[start of Provided material]

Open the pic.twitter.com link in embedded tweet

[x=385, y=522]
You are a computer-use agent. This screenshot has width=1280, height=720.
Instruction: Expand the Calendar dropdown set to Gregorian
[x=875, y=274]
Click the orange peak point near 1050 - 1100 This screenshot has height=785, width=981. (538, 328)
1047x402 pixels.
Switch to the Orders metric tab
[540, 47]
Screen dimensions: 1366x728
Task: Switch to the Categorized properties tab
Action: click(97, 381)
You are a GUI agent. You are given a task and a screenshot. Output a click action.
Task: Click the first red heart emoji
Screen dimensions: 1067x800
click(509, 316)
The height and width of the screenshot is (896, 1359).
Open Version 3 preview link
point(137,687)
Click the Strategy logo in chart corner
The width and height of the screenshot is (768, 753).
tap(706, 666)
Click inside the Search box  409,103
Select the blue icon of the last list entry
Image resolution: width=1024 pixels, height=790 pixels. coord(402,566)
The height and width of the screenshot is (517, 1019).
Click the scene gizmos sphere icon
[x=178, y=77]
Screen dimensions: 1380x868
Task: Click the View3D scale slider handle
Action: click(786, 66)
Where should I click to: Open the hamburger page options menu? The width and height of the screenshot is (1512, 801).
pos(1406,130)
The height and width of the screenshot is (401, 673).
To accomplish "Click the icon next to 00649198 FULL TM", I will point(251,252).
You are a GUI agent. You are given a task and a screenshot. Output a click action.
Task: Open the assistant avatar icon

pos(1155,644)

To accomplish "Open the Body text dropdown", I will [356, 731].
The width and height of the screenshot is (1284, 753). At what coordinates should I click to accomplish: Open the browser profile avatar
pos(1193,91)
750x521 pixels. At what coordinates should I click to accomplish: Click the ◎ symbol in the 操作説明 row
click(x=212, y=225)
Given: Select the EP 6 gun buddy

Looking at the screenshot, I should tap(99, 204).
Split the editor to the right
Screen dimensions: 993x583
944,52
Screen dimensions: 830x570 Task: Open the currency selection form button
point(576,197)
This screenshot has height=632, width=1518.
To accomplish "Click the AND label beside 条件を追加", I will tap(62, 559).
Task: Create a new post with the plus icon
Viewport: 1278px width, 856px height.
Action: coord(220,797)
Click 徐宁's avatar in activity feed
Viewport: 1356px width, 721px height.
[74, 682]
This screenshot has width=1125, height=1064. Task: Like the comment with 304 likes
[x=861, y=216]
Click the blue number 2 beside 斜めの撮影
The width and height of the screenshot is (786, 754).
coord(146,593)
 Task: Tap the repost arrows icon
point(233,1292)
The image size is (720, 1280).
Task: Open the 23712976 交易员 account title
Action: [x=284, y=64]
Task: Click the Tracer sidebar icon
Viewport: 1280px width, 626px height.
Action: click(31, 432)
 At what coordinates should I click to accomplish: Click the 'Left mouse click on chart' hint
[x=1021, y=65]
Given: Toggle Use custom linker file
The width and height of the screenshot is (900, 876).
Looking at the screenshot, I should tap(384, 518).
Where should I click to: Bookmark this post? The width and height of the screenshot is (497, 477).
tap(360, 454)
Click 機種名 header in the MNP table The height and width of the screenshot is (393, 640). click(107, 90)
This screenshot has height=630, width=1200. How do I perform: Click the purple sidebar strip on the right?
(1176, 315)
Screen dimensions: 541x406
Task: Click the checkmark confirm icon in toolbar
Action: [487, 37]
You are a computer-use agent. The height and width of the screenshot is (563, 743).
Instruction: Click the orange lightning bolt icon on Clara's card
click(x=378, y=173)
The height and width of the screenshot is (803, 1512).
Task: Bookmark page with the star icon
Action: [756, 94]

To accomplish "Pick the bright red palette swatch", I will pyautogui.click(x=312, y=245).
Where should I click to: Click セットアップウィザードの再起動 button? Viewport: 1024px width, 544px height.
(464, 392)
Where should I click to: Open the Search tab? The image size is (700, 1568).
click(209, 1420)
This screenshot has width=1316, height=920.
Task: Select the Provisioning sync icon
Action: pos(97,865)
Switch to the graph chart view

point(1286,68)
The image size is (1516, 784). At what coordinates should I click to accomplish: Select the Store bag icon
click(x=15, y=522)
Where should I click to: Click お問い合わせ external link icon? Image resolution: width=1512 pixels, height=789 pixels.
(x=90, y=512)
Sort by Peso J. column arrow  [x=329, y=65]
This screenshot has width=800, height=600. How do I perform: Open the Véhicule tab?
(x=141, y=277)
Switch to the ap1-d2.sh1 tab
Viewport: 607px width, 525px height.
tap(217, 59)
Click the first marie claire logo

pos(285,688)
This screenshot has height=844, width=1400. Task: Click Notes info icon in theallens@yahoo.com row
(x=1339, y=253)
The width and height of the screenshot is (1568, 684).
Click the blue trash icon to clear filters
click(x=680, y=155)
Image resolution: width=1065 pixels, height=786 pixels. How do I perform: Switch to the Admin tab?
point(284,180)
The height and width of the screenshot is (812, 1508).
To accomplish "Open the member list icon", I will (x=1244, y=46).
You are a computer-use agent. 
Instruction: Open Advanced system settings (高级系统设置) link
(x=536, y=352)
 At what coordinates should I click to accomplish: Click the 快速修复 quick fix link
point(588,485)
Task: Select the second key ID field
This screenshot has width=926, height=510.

[end of Provided material]

◆ **What the exercise asks**
Return every line of the listing above without changing anything.

◆ **Reply to the task**
Open the pic.twitter.com link in embedded tweet

[x=385, y=522]
You are a computer-use agent. This screenshot has width=1280, height=720.
Instruction: Expand the Calendar dropdown set to Gregorian
[x=875, y=274]
Click the orange peak point near 1050 - 1100 This screenshot has height=785, width=981. (538, 328)
1047x402 pixels.
Switch to the Orders metric tab
[540, 47]
Screen dimensions: 1366x728
Task: Switch to the Categorized properties tab
Action: click(97, 381)
You are a GUI agent. You are given a task and a screenshot. Output a click action.
Task: Click the first red heart emoji
Screen dimensions: 1067x800
click(509, 316)
The height and width of the screenshot is (896, 1359).
Open Version 3 preview link
point(137,687)
Click the Strategy logo in chart corner
The width and height of the screenshot is (768, 753).
tap(706, 666)
Click inside the Search box  409,103
Select the blue icon of the last list entry
Image resolution: width=1024 pixels, height=790 pixels. coord(402,566)
The height and width of the screenshot is (517, 1019).
Click the scene gizmos sphere icon
[x=178, y=77]
Screen dimensions: 1380x868
Task: Click the View3D scale slider handle
Action: click(786, 66)
Where should I click to: Open the hamburger page options menu? The width and height of the screenshot is (1512, 801).
pos(1406,130)
The height and width of the screenshot is (401, 673).
To accomplish "Click the icon next to 00649198 FULL TM", I will point(251,252).
You are a GUI agent. You are given a task and a screenshot. Output a click action.
Task: Open the assistant avatar icon

pos(1155,644)

To accomplish "Open the Body text dropdown", I will [356, 731].
The width and height of the screenshot is (1284, 753). At what coordinates should I click to accomplish: Open the browser profile avatar
pos(1193,91)
750x521 pixels. At what coordinates should I click to accomplish: Click the ◎ symbol in the 操作説明 row
click(x=212, y=225)
Given: Select the EP 6 gun buddy

Looking at the screenshot, I should tap(99, 204).
Split the editor to the right
Screen dimensions: 993x583
944,52
Screen dimensions: 830x570 Task: Open the currency selection form button
point(576,197)
This screenshot has height=632, width=1518.
To accomplish "Click the AND label beside 条件を追加", I will tap(62, 559).
Task: Create a new post with the plus icon
Viewport: 1278px width, 856px height.
Action: coord(220,797)
Click 徐宁's avatar in activity feed
Viewport: 1356px width, 721px height.
[74, 682]
This screenshot has width=1125, height=1064. Task: Like the comment with 304 likes
[x=861, y=216]
Click the blue number 2 beside 斜めの撮影
The width and height of the screenshot is (786, 754).
coord(146,593)
 Task: Tap the repost arrows icon
point(233,1292)
The image size is (720, 1280).
Task: Open the 23712976 交易员 account title
Action: [x=284, y=64]
Task: Click the Tracer sidebar icon
Viewport: 1280px width, 626px height.
Action: click(31, 432)
 At what coordinates should I click to accomplish: Click the 'Left mouse click on chart' hint
[x=1021, y=65]
Given: Toggle Use custom linker file
The width and height of the screenshot is (900, 876).
Looking at the screenshot, I should tap(384, 518).
Where should I click to: Bookmark this post? The width and height of the screenshot is (497, 477).
tap(360, 454)
Click 機種名 header in the MNP table The height and width of the screenshot is (393, 640). click(107, 90)
This screenshot has height=630, width=1200. How do I perform: Click the purple sidebar strip on the right?
(1176, 315)
Screen dimensions: 541x406
Task: Click the checkmark confirm icon in toolbar
Action: [487, 37]
You are a computer-use agent. The height and width of the screenshot is (563, 743).
Instruction: Click the orange lightning bolt icon on Clara's card
click(x=378, y=173)
The height and width of the screenshot is (803, 1512).
Task: Bookmark page with the star icon
Action: [756, 94]

To accomplish "Pick the bright red palette swatch", I will pyautogui.click(x=312, y=245).
Where should I click to: Click セットアップウィザードの再起動 button? Viewport: 1024px width, 544px height.
(464, 392)
Where should I click to: Open the Search tab? The image size is (700, 1568).
click(209, 1420)
This screenshot has width=1316, height=920.
Task: Select the Provisioning sync icon
Action: pos(97,865)
Switch to the graph chart view

point(1286,68)
The image size is (1516, 784). At what coordinates should I click to accomplish: Select the Store bag icon
click(x=15, y=522)
Where should I click to: Click お問い合わせ external link icon? Image resolution: width=1512 pixels, height=789 pixels.
(x=90, y=512)
Sort by Peso J. column arrow  [x=329, y=65]
This screenshot has width=800, height=600. How do I perform: Open the Véhicule tab?
(x=141, y=277)
Switch to the ap1-d2.sh1 tab
Viewport: 607px width, 525px height.
tap(217, 59)
Click the first marie claire logo

pos(285,688)
This screenshot has height=844, width=1400. Task: Click Notes info icon in theallens@yahoo.com row
(x=1339, y=253)
The width and height of the screenshot is (1568, 684).
Click the blue trash icon to clear filters
click(x=680, y=155)
Image resolution: width=1065 pixels, height=786 pixels. How do I perform: Switch to the Admin tab?
point(284,180)
The height and width of the screenshot is (812, 1508).
To accomplish "Open the member list icon", I will (x=1244, y=46).
You are a computer-use agent. 
Instruction: Open Advanced system settings (高级系统设置) link
(x=536, y=352)
 At what coordinates should I click to accomplish: Click the 快速修复 quick fix link
point(588,485)
Task: Select the second key ID field
This screenshot has width=926, height=510.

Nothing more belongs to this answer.